Get Strong Anterior Delts With These Exercises
The anterior deltoid muscle is one in which you should focus on developing as it is responsible for a wide range of shoulder movements, including keeping the shoulder girdle strong to prevent shoulder injuries.
Shoulder injuries are a common occurrence, especially among athletes so preventing this is going to be well worth your time and effort.
Location
The anterior deltoid muscle is located directly in front of the arm, making up the shoulder muscle that you see when looking directly in the mirror. It is going to aide in abduction movements (moving the arm away to the side of the body), flexion, transverse flexion as well as rotating the arm in the internal direction.
Since this is a smaller muscle, it is not able to handle extremely heavy loads and can become sore relatively easily. When starting any strength training exercise for this muscle group you will want to start on the conservative side. It is much smarter to work your way up to a heavier weight than risking overdoing it right from the beginning.
A popular isolated exercise for this muscle group is a frontal raise. This can be performed with a dumbbell, barbell or a cable pulley. Basically you will stand with the weight down in front of you, arms straight and hands shoulder width apart. Next slowly begin to raise this weight up so that it moves into alignment, forming a 90-degree angle with the rest of your body. Hold briefly and then lower back down once again.
The next exercise, the military or shoulder press, is commonly used to target this muscle and is more compound in nature. It will also work the remaining shoulder muscles as well as your tricep muscle. To perform it, either hold a pair of dumbbells or a barbell at shoulder height, bending at the elbow. Then using your shoulder muscles, drive the weight directly over your head. Make sure you do not hyperextend your elbows or lock them into place as this will put additional stress on the joints and increase the risk for injury.

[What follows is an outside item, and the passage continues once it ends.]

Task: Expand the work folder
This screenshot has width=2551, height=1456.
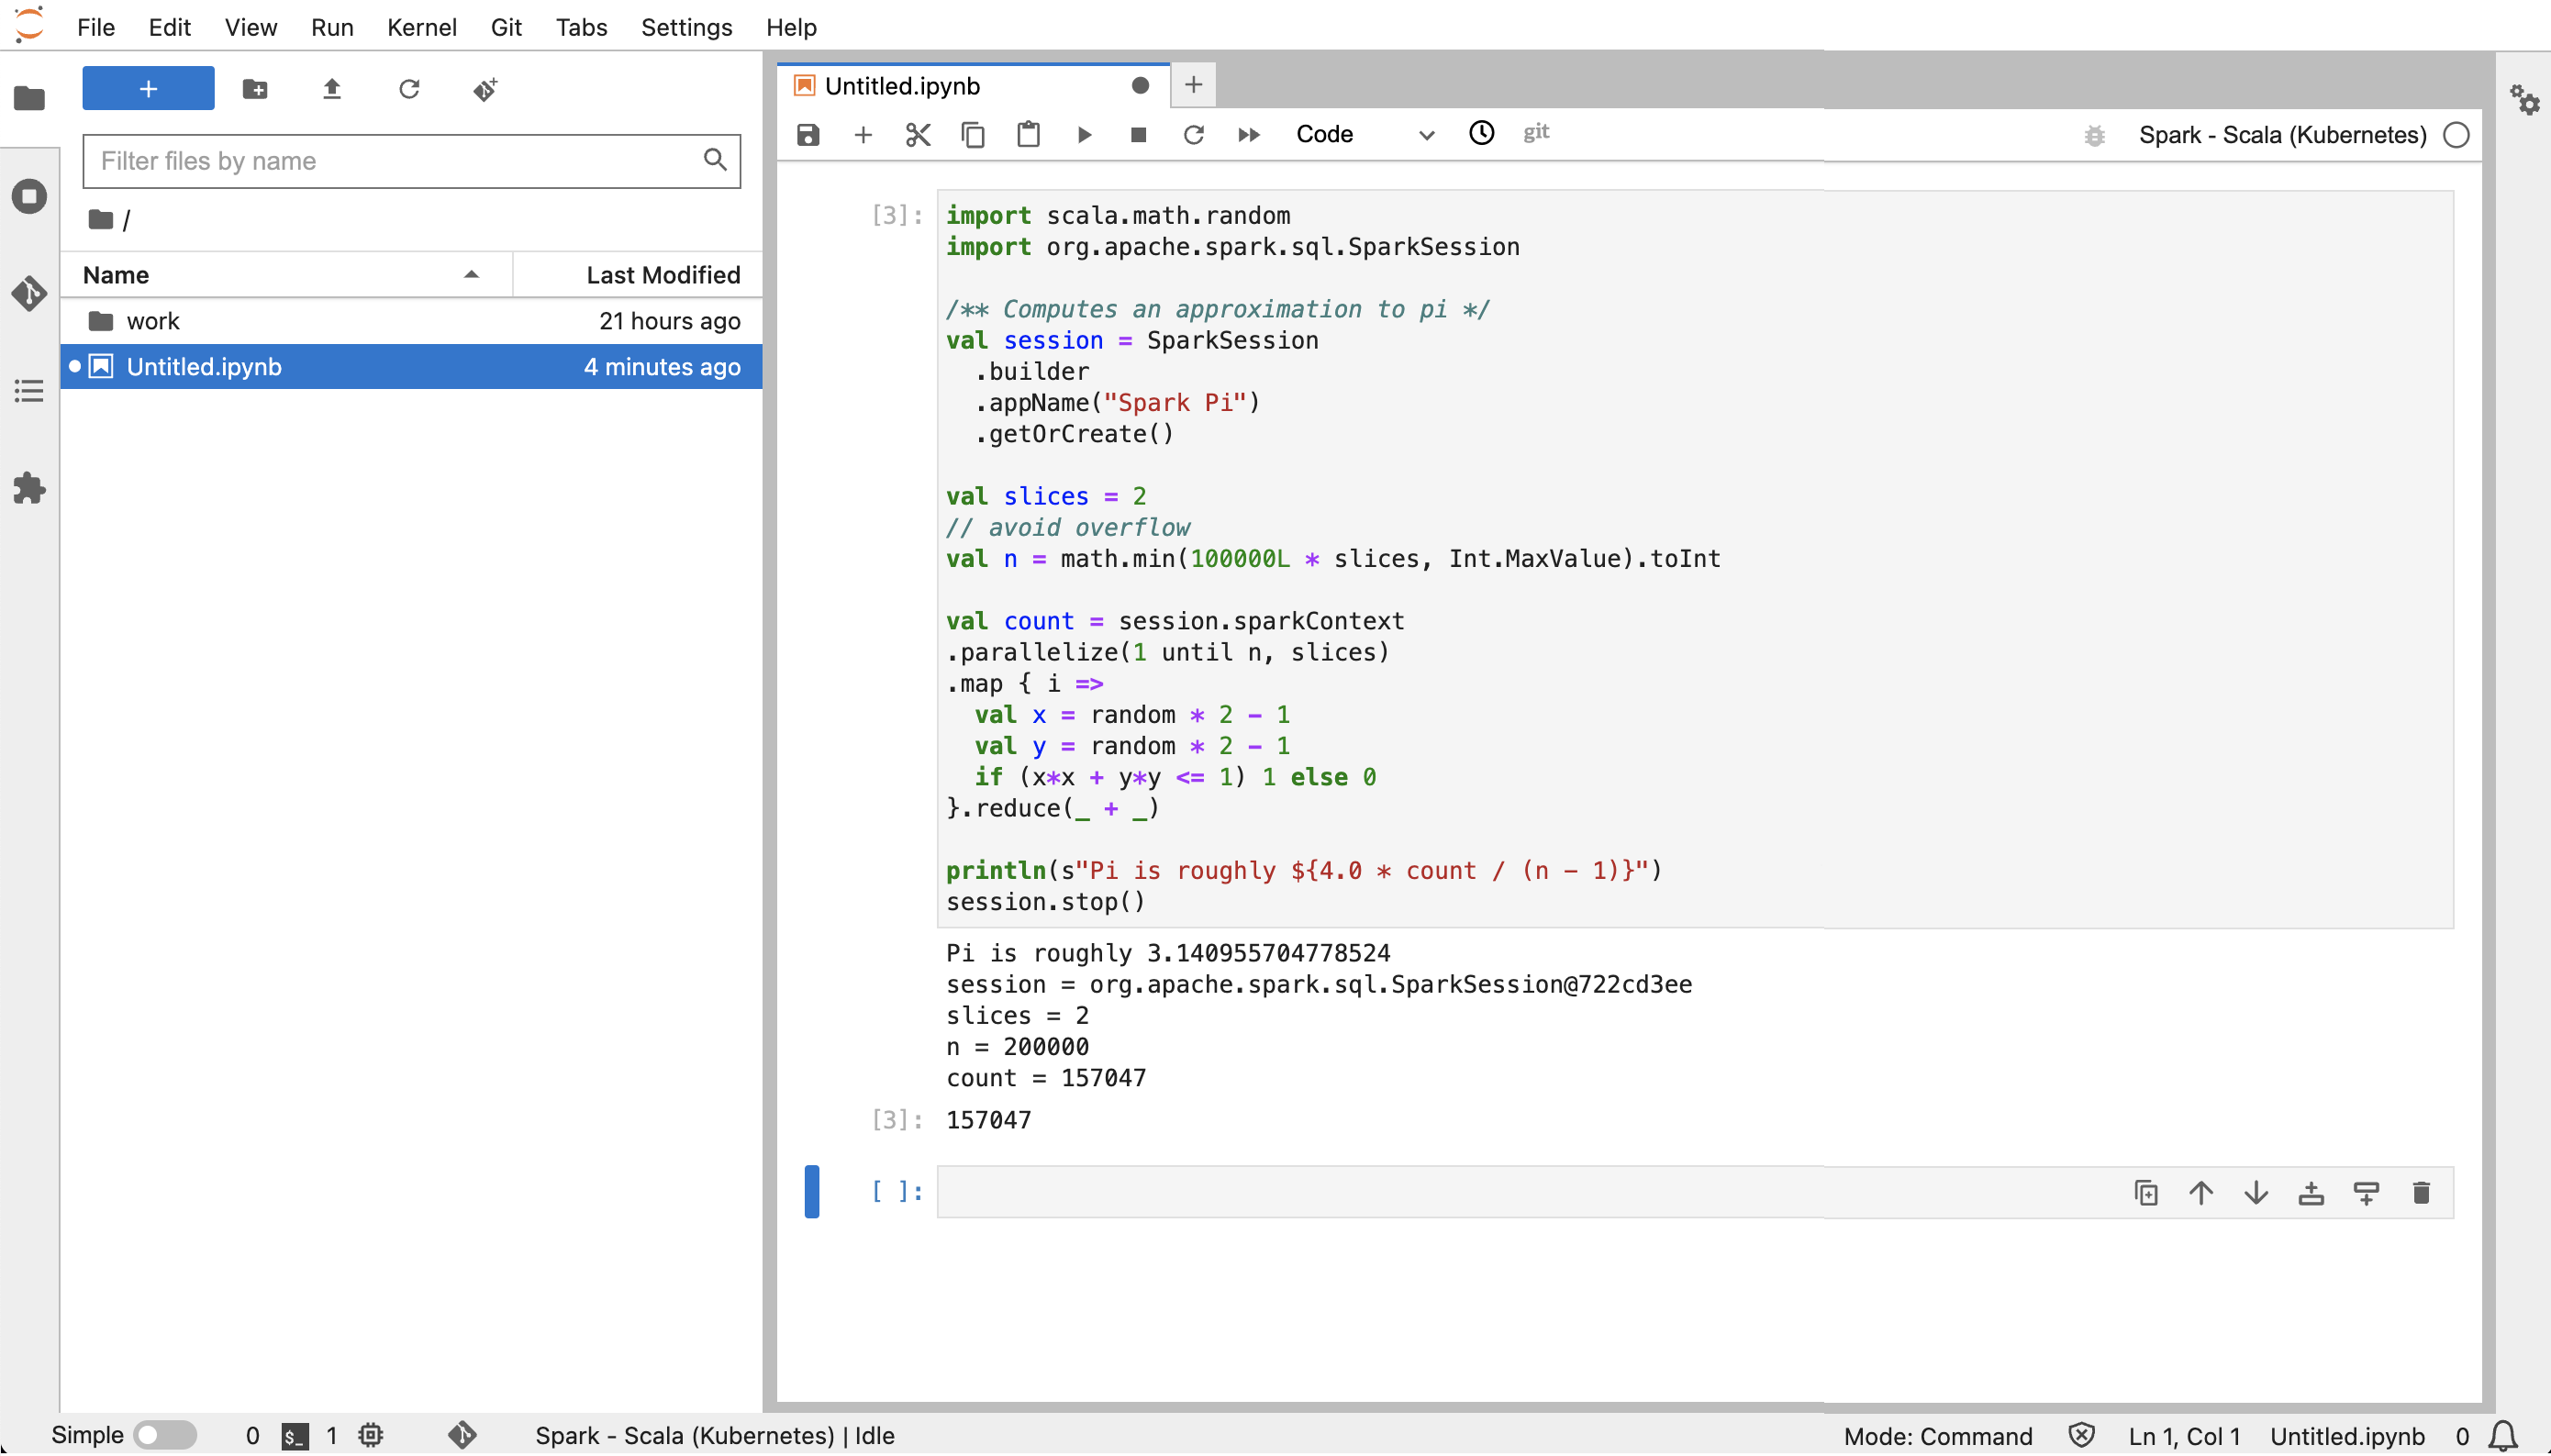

After you have reached the top of the movement, slowly lower the weight back down once again. Note should be made that this exercise can also be performed by moving the weight so it is directly behind the head and upwards, rather than in front of the head and upwards. Additionally, you can perform a similar action in a military press or shoulder press machine at the gym (simple sit in the bench and push the handles in the upwards direction).
The military press exercise is a very important movement and should be included in all workout programs as it is compound in nature and you will get the most bang for your buck from it. The addition of the frontal raise is up to you, those who are looking to do specialization shoulder routines will likely include it while those performing full body workouts may choose to leave it out to make room for other more compound lifts.